### ASSIGNED TASK
Copy every line from the material below that holds "toolbar".

### DATASET RECORDS

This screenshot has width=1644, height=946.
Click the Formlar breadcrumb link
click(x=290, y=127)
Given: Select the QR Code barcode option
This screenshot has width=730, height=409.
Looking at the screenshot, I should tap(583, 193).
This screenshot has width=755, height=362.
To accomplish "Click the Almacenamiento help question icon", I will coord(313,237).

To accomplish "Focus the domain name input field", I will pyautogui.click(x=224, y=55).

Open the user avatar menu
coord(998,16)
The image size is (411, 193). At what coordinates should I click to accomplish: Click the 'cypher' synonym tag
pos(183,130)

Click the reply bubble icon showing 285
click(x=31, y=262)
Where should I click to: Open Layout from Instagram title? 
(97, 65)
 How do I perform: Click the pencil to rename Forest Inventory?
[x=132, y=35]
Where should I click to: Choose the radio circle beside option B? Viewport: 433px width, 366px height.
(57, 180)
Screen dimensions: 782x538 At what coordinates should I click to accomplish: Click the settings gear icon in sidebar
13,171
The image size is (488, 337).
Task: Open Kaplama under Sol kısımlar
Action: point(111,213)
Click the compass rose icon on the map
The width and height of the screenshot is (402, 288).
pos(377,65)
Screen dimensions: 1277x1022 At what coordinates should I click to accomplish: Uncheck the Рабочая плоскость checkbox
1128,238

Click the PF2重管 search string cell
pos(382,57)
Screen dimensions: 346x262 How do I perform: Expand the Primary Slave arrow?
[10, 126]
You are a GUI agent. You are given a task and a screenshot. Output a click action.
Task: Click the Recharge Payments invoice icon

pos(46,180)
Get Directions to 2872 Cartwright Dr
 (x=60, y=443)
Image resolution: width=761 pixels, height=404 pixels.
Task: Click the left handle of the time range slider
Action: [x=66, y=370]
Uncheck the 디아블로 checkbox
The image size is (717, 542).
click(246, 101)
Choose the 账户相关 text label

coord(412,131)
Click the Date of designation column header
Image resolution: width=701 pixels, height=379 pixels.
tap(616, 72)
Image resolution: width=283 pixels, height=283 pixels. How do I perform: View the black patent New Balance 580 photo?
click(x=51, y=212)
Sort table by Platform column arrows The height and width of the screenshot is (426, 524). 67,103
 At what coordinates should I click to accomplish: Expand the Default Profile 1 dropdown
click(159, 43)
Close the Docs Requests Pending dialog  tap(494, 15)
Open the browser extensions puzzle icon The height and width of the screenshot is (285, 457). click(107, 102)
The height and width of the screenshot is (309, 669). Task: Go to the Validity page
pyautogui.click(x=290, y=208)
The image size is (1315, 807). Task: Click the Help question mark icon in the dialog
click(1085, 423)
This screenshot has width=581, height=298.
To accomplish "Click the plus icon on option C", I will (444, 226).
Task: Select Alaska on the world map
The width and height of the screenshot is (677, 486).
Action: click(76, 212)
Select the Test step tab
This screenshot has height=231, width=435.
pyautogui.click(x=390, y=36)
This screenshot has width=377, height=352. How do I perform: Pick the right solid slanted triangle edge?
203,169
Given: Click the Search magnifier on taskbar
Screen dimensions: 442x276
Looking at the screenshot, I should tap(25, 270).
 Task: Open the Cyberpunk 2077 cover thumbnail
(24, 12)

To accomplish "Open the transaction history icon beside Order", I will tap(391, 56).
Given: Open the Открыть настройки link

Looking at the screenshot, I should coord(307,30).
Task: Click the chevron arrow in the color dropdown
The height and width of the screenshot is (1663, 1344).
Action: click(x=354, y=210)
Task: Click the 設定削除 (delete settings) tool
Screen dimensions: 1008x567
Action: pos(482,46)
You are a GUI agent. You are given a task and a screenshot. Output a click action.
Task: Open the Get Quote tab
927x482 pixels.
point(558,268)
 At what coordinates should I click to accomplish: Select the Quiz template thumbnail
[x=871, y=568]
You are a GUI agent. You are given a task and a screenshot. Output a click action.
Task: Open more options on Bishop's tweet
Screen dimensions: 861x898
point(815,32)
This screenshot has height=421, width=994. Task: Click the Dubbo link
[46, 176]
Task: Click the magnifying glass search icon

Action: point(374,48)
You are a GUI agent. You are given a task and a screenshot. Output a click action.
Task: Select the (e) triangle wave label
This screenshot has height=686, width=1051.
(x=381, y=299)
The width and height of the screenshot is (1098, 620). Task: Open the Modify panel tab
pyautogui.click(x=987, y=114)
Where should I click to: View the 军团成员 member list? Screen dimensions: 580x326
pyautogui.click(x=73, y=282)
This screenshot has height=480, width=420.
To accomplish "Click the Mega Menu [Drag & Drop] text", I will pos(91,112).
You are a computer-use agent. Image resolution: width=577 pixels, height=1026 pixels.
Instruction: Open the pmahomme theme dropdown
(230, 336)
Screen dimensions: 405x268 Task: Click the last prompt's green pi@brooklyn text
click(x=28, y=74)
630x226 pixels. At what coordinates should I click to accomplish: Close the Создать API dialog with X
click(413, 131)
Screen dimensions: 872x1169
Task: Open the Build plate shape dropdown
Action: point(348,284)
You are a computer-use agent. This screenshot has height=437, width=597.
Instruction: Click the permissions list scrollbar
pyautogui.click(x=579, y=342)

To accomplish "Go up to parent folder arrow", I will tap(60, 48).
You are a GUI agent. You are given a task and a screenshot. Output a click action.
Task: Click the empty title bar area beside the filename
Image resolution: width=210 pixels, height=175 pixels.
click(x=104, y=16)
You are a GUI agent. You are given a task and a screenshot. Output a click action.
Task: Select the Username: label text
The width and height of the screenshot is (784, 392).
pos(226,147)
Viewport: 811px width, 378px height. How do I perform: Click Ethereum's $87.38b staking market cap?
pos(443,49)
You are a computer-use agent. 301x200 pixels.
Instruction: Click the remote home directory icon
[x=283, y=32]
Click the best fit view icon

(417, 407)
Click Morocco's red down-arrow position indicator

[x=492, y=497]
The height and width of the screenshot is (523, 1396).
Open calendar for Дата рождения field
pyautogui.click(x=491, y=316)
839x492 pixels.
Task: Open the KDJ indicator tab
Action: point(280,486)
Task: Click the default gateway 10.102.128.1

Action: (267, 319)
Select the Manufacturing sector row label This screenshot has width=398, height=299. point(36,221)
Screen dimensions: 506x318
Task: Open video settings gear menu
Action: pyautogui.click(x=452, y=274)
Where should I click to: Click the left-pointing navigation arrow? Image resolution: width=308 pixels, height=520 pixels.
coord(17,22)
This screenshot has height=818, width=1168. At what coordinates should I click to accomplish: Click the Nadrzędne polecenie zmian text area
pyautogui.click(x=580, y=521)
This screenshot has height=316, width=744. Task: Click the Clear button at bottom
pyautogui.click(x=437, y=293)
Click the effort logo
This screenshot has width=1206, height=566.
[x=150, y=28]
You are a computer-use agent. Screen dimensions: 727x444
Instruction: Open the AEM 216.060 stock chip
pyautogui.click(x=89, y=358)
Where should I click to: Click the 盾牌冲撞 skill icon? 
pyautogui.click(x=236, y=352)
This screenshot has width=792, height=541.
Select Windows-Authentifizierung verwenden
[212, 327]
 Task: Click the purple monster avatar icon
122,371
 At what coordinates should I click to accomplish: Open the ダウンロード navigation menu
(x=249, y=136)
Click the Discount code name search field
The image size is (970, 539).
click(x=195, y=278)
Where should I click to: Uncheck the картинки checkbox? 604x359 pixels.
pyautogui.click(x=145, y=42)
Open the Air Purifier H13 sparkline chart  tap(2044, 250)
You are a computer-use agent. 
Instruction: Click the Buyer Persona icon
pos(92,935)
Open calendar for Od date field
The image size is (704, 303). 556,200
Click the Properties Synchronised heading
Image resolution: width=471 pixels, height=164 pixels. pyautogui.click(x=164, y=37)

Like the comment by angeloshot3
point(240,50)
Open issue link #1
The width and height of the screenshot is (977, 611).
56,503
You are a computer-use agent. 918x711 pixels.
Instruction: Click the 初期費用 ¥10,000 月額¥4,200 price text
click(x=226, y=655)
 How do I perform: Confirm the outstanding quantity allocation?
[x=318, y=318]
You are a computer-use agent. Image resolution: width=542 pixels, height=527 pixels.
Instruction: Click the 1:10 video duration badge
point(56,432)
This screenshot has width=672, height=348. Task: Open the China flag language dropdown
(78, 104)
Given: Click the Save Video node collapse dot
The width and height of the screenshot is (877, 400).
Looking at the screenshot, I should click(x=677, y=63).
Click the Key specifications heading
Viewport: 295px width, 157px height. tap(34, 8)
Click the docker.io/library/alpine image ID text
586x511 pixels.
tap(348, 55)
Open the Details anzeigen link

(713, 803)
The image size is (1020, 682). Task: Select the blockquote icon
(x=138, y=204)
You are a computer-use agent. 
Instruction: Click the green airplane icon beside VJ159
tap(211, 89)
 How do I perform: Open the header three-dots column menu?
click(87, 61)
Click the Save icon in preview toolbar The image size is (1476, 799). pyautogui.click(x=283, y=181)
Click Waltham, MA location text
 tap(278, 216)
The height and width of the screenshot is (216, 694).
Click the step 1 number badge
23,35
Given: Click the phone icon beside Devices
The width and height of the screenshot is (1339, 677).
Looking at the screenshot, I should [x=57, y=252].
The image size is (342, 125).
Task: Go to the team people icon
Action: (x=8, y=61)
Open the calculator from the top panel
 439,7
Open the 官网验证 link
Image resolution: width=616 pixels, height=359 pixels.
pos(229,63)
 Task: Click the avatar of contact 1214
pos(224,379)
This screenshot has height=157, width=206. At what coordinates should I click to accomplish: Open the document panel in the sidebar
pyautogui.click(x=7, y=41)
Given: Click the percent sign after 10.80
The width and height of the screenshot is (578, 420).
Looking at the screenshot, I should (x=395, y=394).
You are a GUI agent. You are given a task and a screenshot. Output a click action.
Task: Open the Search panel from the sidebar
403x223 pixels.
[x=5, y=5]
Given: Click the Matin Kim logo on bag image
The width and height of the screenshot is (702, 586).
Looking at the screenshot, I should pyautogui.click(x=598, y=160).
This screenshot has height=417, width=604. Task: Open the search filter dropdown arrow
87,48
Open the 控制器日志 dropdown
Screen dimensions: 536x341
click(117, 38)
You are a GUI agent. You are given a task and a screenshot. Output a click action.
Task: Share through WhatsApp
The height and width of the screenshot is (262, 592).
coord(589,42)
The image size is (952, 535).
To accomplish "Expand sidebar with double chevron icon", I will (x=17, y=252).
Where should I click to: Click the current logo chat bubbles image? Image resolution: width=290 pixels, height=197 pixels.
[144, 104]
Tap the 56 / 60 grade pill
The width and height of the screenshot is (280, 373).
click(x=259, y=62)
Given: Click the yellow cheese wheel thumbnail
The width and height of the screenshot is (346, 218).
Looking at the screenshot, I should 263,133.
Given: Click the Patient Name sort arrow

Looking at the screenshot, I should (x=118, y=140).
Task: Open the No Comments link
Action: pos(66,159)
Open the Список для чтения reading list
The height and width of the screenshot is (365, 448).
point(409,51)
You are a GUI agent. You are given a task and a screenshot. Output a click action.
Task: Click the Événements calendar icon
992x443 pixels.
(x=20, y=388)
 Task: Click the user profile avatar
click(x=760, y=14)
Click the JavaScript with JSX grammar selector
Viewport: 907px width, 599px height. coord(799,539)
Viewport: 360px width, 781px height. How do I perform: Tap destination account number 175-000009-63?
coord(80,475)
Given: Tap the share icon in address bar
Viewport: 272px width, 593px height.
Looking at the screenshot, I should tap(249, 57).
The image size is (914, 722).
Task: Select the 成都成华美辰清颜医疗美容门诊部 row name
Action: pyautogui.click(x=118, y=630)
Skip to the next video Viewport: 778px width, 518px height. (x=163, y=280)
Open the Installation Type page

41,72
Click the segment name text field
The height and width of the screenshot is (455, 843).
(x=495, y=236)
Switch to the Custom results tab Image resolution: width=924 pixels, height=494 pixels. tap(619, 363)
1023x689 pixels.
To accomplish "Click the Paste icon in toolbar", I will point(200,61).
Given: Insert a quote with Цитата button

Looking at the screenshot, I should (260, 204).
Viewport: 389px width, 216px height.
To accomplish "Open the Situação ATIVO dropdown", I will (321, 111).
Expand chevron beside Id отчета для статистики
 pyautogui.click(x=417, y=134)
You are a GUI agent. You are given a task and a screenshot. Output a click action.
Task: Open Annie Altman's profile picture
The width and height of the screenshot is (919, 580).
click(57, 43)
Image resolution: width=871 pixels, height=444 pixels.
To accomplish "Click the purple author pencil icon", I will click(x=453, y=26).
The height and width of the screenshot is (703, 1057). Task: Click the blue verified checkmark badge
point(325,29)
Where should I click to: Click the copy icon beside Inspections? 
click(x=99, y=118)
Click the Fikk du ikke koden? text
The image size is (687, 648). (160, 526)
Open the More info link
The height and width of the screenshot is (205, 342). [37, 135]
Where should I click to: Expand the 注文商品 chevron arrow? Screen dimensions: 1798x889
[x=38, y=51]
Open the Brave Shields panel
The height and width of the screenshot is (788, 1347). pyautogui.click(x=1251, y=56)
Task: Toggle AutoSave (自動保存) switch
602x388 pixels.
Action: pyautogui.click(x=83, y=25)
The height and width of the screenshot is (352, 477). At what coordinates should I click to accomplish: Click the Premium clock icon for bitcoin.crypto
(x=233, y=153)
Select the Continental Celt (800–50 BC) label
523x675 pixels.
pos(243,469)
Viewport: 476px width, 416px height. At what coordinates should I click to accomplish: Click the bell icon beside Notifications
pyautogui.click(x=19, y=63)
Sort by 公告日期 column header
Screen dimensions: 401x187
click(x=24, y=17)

### RESPONSE BELOW
Click the Save icon in preview toolbar The image size is (1476, 799). pyautogui.click(x=283, y=181)
To accomplish "Click the Paste icon in toolbar", I will point(200,61).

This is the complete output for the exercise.